Arcadia (Groff)

Book Reviews
Ms. Groff has taken a quaint, easily caricatured community and given it true universality, not just the knee-jerk kind that Arcadian platitudes espoused. Even more unexpectedly, she has expanded this period piece so that it stretches from 1965 to 2018, coaxing forth a remarkable amount of suspense from the way her characters change over time. And a book that might have been small, dated and insular winds up feeling timeless and vast.
Janet Maslin - New York Times


Lauren Groff's second novel, Arcadia, arrives bearing enthusiastic blurbs from Kate Walbert and Richard Russo…But readers doomed to miss their subway stops will wish the cover also included a warning: "This novel will swallow you whole"…The book's real treat…is Groff's writing. As in her first novel, The Monsters of Templeton, Groff's sentences are lush and visual…Her descriptions of the young Bit, meanwhile, uncannily illuminate the hidden world of children.
John Wilwol - New York Times Book Review


Page by page through Lauren Groff's story about a hippie commune in western New York, I kept worrying that it was too good to last. Not the commune—it's a mess from the start—I'm talking about the novel, which unfolds one moment of mournful beauty after another…Arcadia offers something surprising: if not a redemption of utopian ideals, then at least a complicated defense of the dream…Groff's miracle is to record the death of the fantasy but then show how the residue of affection can persist and, given the right soil, sprout again. Arcadia wends a harrowing path back to a fragile, lovely place you can believe in.
Ron Charles - Washington Post


(Starred review.) Groff’s dark, lyrical examination of life on a commune follows Bit, aka Little Bit, aka Ridley Sorrel Stone, born in the late ’60s in a spot that will become Arcadia, a utopian community his parents help to form.... Groff’s  beautiful prose make this an unforgettable read.
Publishers Weekly


Groff...eschews counterculture stereotypes to bring Bit's interior and exterior worlds to life.
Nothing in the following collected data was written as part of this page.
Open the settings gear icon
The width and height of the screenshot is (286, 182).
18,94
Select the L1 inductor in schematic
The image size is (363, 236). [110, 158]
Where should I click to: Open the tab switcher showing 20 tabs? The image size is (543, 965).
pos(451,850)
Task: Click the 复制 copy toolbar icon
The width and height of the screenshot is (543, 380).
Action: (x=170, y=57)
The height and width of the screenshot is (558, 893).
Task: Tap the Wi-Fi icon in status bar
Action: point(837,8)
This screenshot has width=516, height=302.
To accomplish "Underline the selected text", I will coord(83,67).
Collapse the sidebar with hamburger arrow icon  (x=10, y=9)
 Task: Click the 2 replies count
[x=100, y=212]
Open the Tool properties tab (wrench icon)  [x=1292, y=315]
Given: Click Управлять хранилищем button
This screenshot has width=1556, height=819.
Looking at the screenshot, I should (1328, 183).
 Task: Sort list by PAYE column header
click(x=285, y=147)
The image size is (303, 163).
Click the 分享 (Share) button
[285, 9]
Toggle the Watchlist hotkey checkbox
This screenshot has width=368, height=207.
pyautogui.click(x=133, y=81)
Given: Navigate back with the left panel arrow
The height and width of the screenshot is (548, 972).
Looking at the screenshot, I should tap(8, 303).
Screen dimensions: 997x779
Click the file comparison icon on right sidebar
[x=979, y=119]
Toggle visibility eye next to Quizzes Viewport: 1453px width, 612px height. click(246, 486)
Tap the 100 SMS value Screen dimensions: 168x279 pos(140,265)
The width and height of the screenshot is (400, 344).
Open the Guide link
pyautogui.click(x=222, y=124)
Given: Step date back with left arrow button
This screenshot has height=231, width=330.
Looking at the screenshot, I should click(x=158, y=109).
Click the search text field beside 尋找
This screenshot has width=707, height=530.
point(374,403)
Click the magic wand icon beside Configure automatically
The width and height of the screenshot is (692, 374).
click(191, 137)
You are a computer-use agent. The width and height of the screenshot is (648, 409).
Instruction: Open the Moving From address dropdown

Her exquisite writing makes the reader question whether to hurry up to read the next beautiful sentence or slow down and savor each passage. Highly recommended. —Beth E. Andersen, Ann Arbor Dist. Lib., MI
Library Journal


(Starred review.) This beautifully crafted novel follows Bit Stone, the first child to be born in the late 1960s on an upstate New York commune.... [Groff] gives full rein to her formidable descriptive powers, as she summons both the beauty of striving for perfection and the inevitable devastation of failing so miserably to achieve it. —Joanne Wilkinson
Booklist


(Starred review.) An astonishing novel, both in ambition and achievement, filled with revelations that appear inevitable in retrospect.... A novel of "the invisible tissue of civilization," of "community or freedom," and of the precious fragility of lives in the balance.